Segment Start: Dataset records

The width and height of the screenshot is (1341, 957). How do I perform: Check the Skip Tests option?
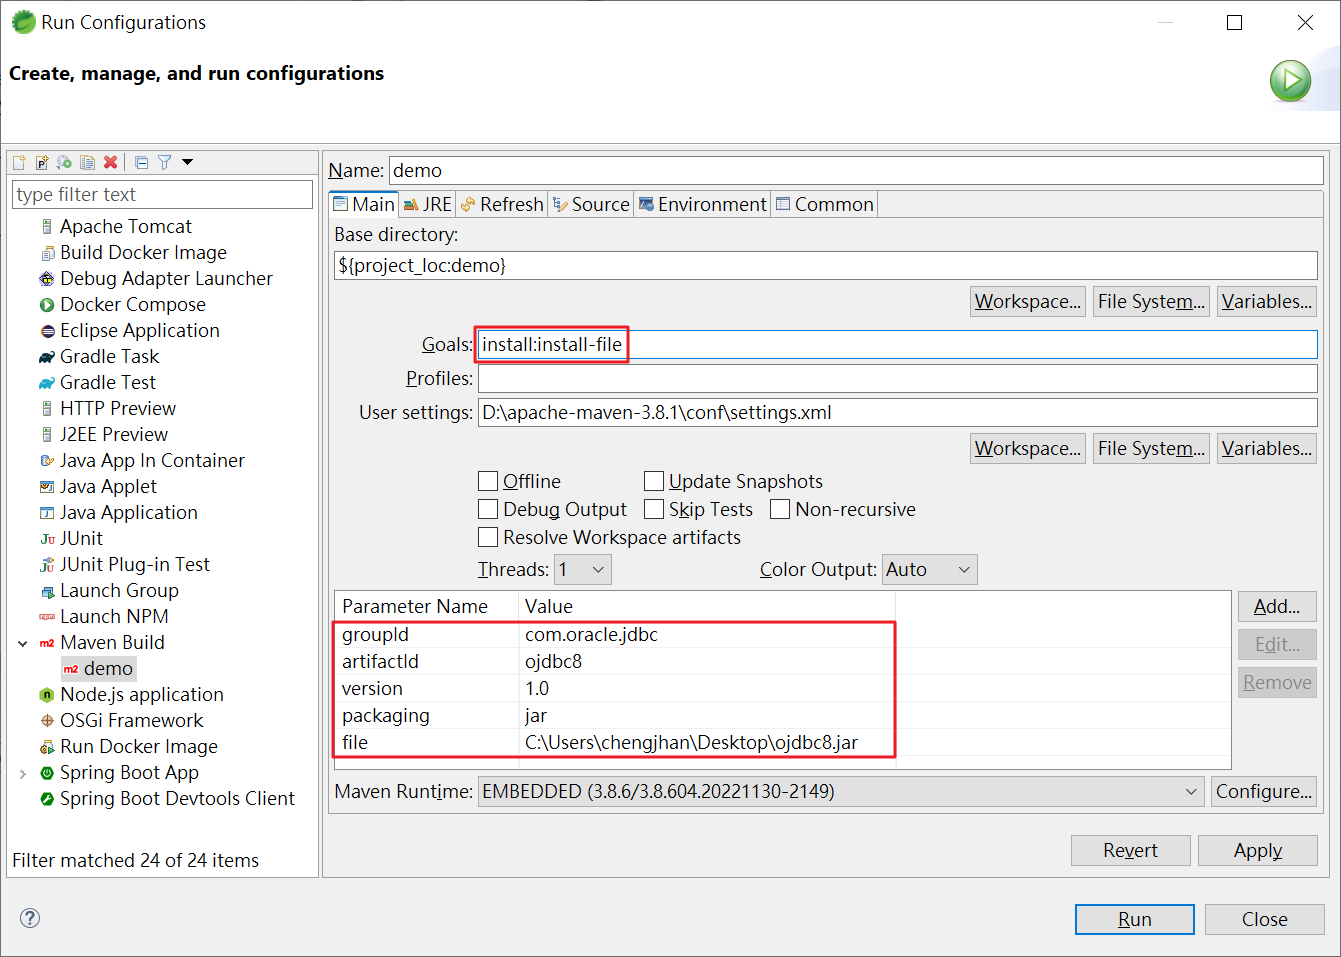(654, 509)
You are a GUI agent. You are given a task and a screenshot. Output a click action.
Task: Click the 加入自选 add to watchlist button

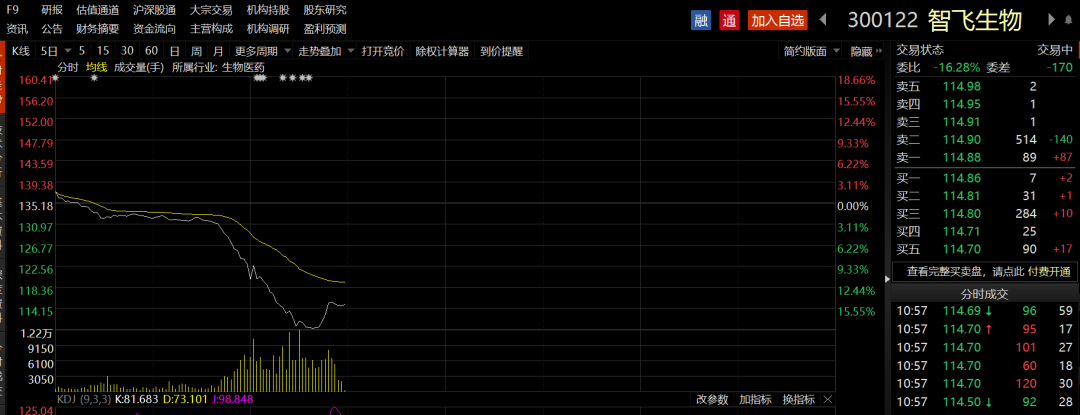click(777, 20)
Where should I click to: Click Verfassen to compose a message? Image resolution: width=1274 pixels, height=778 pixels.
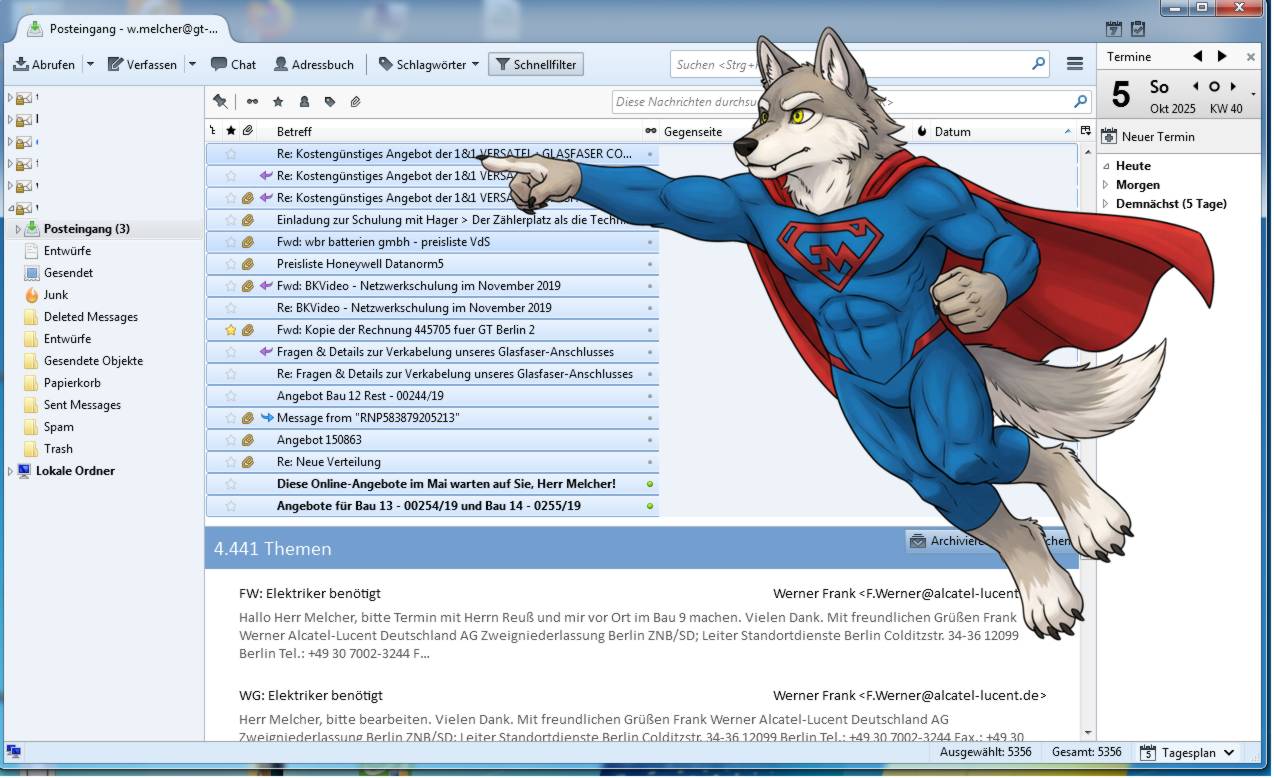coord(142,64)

Segment End: Dataset records

Exercise details: Everything from the line with "Where should I" through the last line of the listing should be retyped exactly, with both end lines kept and the pictures left out.

Response to this exercise:
Where should I click to: Click Verfassen to compose a message? Image resolution: width=1274 pixels, height=778 pixels.
coord(142,64)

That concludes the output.